遺伝的アルゴリズムによる最適化を開始します。
第三段階 - ロングポジション用パーセプトロンのトレーニング:
'pass'を3に設定します。前の段階で設定した最適化マークを外し、入力をファイルに保存します。
第三段階のパラメータに対して最適化マークを設定します:
- x13, x23, x33, x43 - ロングポジションを認識するパーセプトロンの重み比率。0から200まで、1刻みで最適化。
- tp3 - パーセプトロンが開くポジションのテイクプロフィット。100から1000まで、10刻みで最適化。
- sl3 - パーセプトロンが開くポジションのストップロス。100から1000まで、10刻みで最適化。

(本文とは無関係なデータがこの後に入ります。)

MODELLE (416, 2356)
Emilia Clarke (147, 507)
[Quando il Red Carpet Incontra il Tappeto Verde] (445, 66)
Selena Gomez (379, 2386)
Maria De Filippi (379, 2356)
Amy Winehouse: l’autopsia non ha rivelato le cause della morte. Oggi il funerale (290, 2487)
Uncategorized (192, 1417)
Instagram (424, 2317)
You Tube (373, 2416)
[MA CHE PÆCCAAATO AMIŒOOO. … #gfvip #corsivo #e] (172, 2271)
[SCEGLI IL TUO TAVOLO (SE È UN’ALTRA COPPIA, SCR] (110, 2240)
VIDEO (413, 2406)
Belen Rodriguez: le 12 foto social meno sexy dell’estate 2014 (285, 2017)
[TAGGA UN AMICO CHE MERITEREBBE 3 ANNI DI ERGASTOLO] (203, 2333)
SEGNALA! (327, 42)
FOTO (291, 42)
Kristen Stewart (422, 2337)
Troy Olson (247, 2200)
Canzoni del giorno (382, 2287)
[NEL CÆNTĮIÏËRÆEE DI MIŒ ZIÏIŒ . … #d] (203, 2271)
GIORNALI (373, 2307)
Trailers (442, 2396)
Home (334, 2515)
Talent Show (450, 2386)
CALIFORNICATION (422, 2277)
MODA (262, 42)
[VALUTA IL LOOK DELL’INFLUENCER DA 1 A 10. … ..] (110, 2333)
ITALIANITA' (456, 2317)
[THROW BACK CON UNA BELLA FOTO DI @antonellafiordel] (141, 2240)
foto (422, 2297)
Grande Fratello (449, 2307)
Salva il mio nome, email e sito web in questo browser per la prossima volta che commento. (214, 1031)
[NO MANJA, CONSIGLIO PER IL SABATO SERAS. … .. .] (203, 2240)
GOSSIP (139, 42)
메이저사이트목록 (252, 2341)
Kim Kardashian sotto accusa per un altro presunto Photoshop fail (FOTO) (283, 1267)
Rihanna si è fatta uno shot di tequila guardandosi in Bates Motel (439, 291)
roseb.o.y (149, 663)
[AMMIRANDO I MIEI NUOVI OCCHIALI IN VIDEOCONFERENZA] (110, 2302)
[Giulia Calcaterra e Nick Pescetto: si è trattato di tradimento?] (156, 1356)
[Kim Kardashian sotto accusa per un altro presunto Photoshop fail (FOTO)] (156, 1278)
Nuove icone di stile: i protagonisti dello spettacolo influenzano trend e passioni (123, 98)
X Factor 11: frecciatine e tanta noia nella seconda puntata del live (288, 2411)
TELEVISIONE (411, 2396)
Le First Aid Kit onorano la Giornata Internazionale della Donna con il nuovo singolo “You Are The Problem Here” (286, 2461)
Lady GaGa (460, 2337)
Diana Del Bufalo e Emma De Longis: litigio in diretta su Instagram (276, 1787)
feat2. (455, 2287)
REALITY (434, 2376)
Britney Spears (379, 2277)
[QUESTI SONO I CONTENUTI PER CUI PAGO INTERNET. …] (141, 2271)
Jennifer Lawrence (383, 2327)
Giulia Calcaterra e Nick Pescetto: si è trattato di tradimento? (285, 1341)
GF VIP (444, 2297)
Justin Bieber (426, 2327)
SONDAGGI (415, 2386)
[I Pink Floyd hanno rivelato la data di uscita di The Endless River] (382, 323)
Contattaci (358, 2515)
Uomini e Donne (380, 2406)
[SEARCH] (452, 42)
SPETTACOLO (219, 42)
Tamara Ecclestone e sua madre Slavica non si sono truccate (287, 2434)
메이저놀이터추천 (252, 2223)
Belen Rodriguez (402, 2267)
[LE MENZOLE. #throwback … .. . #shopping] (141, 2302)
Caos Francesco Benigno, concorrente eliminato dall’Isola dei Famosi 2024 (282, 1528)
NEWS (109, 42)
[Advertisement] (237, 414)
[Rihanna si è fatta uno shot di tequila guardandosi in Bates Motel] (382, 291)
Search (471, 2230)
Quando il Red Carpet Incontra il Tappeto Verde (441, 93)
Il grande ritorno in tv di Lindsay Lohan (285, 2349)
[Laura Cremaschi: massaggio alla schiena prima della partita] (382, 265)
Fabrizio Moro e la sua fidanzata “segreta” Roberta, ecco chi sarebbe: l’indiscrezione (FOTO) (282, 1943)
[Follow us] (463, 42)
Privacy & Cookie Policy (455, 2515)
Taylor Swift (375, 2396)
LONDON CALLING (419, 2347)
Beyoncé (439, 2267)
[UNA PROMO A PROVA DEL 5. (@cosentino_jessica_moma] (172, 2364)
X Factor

- p3 - パーセプトロンが分析する価格差の期間。3から100まで、1刻みで最適化。
遺伝的アルゴリズムによる最適化を開始します。
最終段階 - 第一層(上層パーセプトロン)のトレーニング:
'pass'を4に設定します。前の段階で設定した最適化マークを外し、入力をファイルに保存します。
第四段階のパラメータに対して最適化マークを設定します:
- x14, x24, x34, x44 - 第一層パーセプトロンの重み比率。0から200まで、1刻みで最適化。
- p4 - パーセプトロンが分析する価格差の期間。3から100まで、1刻みで最適化。
遺伝的アルゴリズムによる最適化を開始します。
これで神経ネットワークのトレーニングが完了しました。
このEAには、他のEAや手動で開かれたオーダーを区別するためのマジックナンバー('mn')という非最適化可能な入力もあります。このマジックナンバーはユニークである必要があります。
P.S.
- 初期資金は、絶対的なドローダウンの2倍で定義されます(安全マージン)。
- EAのソースコードは最適化されていません。
- 基本の基本トレーディングシステム(BTS)を別のトレーディングシステムのアルゴリズムに置き換えたい場合は、基本TradingSystem()関数の内容を変更してください。
- 前週の結果が不利益だった場合は、週末にEAを再最適化してください。損失は市場の変化を示し、再最適化の必要性を示します。EAが利益を上げている場合は、再最適化は不要です。